Scorers
A scorer is the evaluation function that determines whether an AI output meets your quality criteria. LaunchGate supports 5 scorer types.
Choosing a scorer
| You want to check… | Use |
|---|---|
| Output matches an expected string exactly | exact_match |
| Output contains (or excludes) specific substrings | contains |
| Output matches a regex pattern (dates, IDs, free text) | regex |
| Output is valid JSON with a required structure, field types, numeric ranges, or array lengths | json_schema |
| Semantic judgement — faithfulness, relevance, safety, tone | llm_judge |
Prefer deterministic scorers (exact_match, contains, regex, json_schema) over llm_judge where possible — they are free, instant, and reproducible. Reach for llm_judge only when the check genuinely requires language understanding.
Do not use regex to validate JSON structure. Regex against stringified JSON breaks on key reordering, whitespace, and nested objects. Use json_schema instead — it is declarative, robust, and lets you express required fields, numeric ranges (minimum/maximum), and array lengths (minItems/maxItems) natively.
Scorer types
exact_match
Compares the output string to an expected value.
{
"type": "exact_match",
"config": {
"case_sensitive": true
}
}| Config | Type | Default | Description |
|---|---|---|---|
case_sensitive | boolean | true | Whether comparison is case-sensitive |
Score: 1.0 if match, 0.0 if not.
regex
Tests the output against a regular expression pattern.
{
"type": "regex",
"config": {
"pattern": "\\d{4}-\\d{2}-\\d{2}",
"flags": "i",
"should_match": true
}
}| Config | Type | Default | Description |
|---|---|---|---|
pattern | string | required | Regular expression pattern |
flags | string | "" | Regex flags (e.g., "i" for case-insensitive) |
should_match | boolean | true | Set to false to assert the pattern does NOT match |
Score: 1.0 if pattern matches (or doesn’t match when should_match: false), 0.0 otherwise.
json_schema
Validates that the output is valid JSON conforming to a JSON Schema.
{
"type": "json_schema",
"config": {
"schema": {
"type": "object",
"required": ["answer", "confidence"],
"properties": {
"answer": { "type": "string" },
"confidence": { "type": "number", "minimum": 0, "maximum": 1 }
}
}
}
}| Config | Type | Description |
|---|---|---|
schema | object | A valid JSON Schema definition |
Score: 1.0 if valid, 0.0 if invalid. The reason includes validation errors.
contains
Checks whether the output contains (or doesn’t contain) specific substrings.
{
"type": "contains",
"config": {
"values": ["source:", "reference"],
"mode": "any"
}
}| Config | Type | Default | Description |
|---|---|---|---|
values | string[] | required | Substrings to check for |
mode | string | "all" | "all" — must contain every value; "any" — at least one; "none" — must contain none |
Score: 1.0 if condition met, 0.0 otherwise.
llm_judge
Uses an external LLM to evaluate the output against a rubric you define.
{
"type": "llm_judge",
"config": {
"rubric": "Rate how faithfully the answer reflects the provided context. Score 1.0 if fully faithful, 0.0 if it contains hallucinated information.",
"model": "gpt-4o",
"_provider": "openai"
}
}| Config | Type | Default | Description |
|---|---|---|---|
rubric | string | required | Evaluation criteria for the LLM |
model | string | varies | Model to use (e.g., gpt-4o, claude-sonnet-4-20250514) |
scale | [number, number] | [0, 1] | Score range |
_provider | string | auto | Provider: openai, anthropic, google, azure_openai |
Score: A value between 0 and 1 as determined by the LLM judge.
LLM judge scorers require a BYOK key for the corresponding provider. Without one, the case will fail with a configuration error.

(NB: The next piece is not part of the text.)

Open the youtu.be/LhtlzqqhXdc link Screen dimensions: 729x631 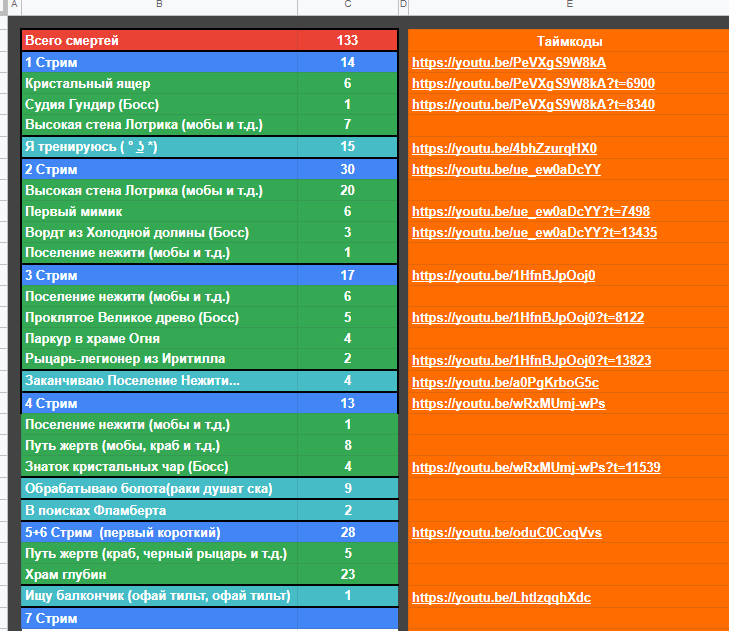(501, 598)
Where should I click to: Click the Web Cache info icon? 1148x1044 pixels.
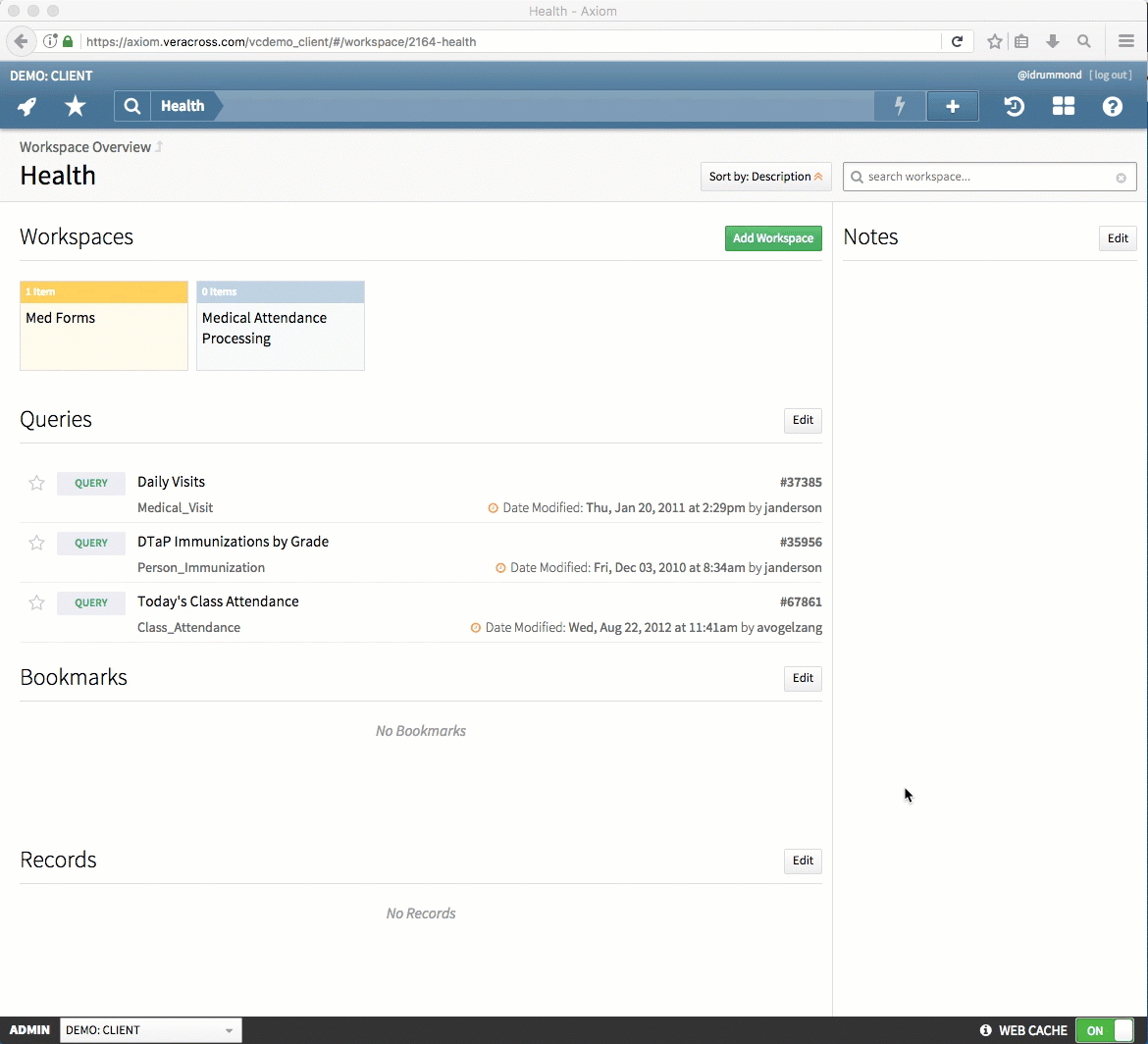pos(984,1030)
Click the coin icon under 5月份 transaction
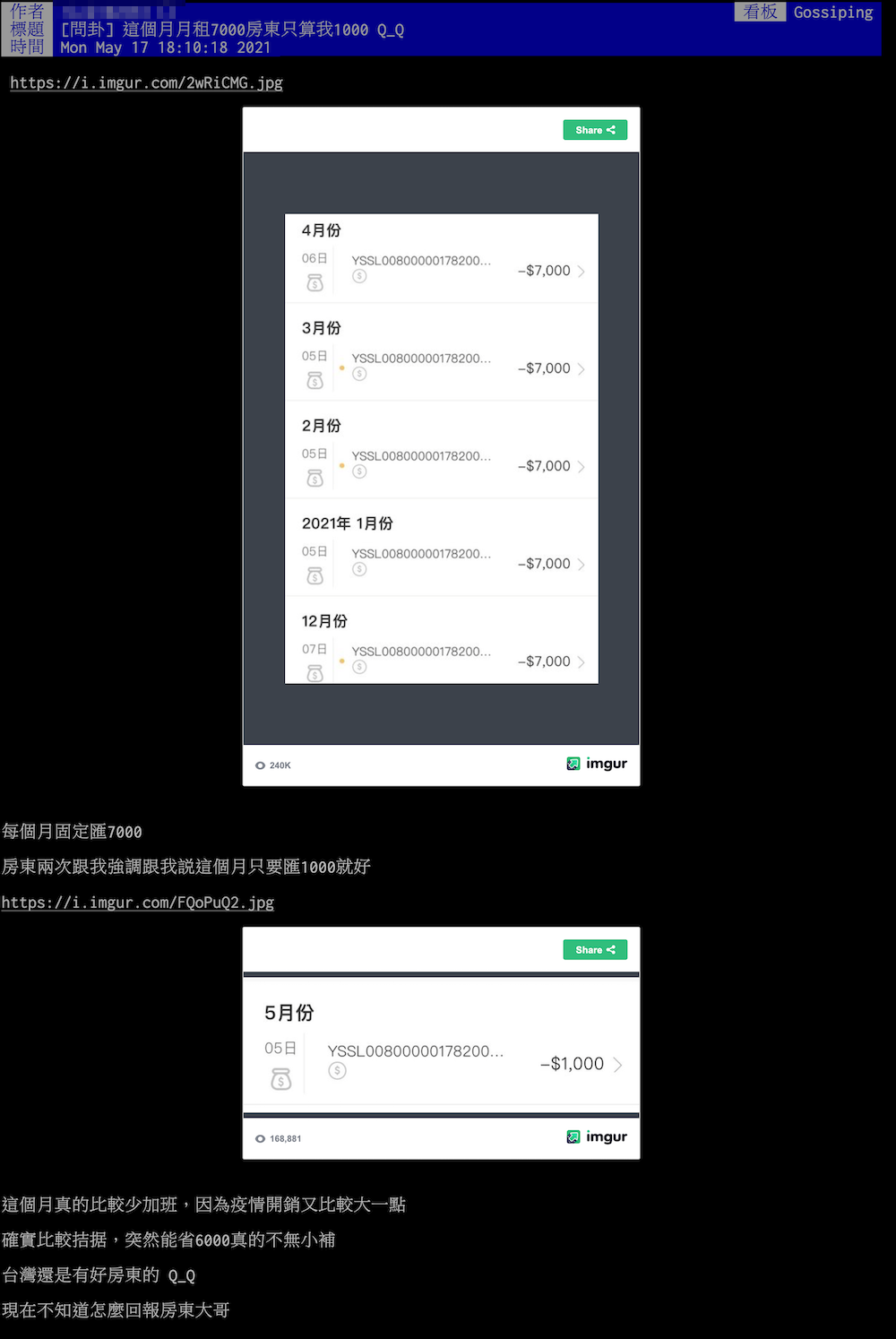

Cost and latency multiplier. Each llm_judge case in a suite adds one LLM API call per run, billed against your BYOK key. A suite with four judge cases run 100 times per day produces 400 extra LLM calls per day on top of your own application traffic. Budget accordingly and prefer deterministic scorers where the check allows.
Dual-sided scorers
Scorers can be configured as dual-sided, meaning they evaluate both precision and recall independently:
{
"dual_sided": true,
"precision_threshold": 0.8,
"recall_threshold": 0.7
}This is useful for cases where you want to measure both the accuracy and completeness of an output separately.
Scorer scope
Scorers are created at the project level and can be reused across multiple eval cases within that project.